- Exercise description
Below are lines of data; count those that contain "agent" and give the total alone.

- Exercise data
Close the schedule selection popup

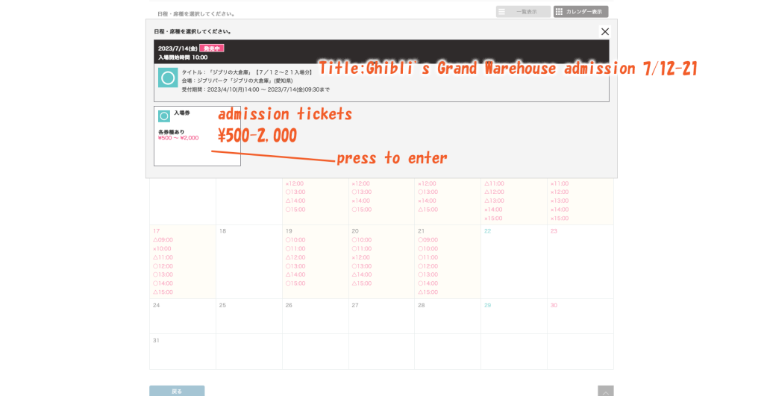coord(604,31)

==

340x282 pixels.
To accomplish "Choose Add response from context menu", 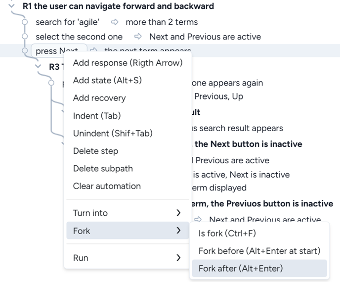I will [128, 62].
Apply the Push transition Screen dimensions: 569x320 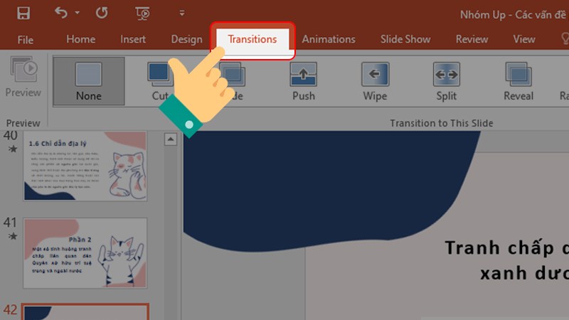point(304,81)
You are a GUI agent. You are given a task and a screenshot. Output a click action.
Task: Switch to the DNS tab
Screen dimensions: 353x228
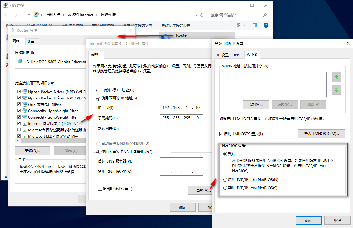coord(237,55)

* * *

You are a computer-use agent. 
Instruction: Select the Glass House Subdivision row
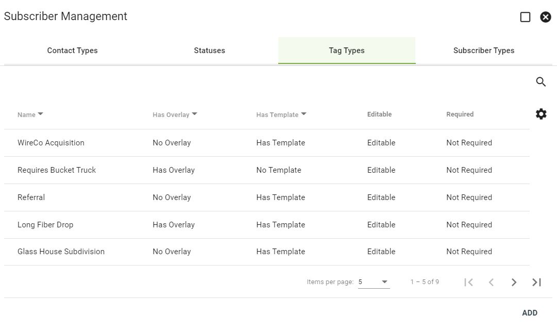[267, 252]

- Solution below
2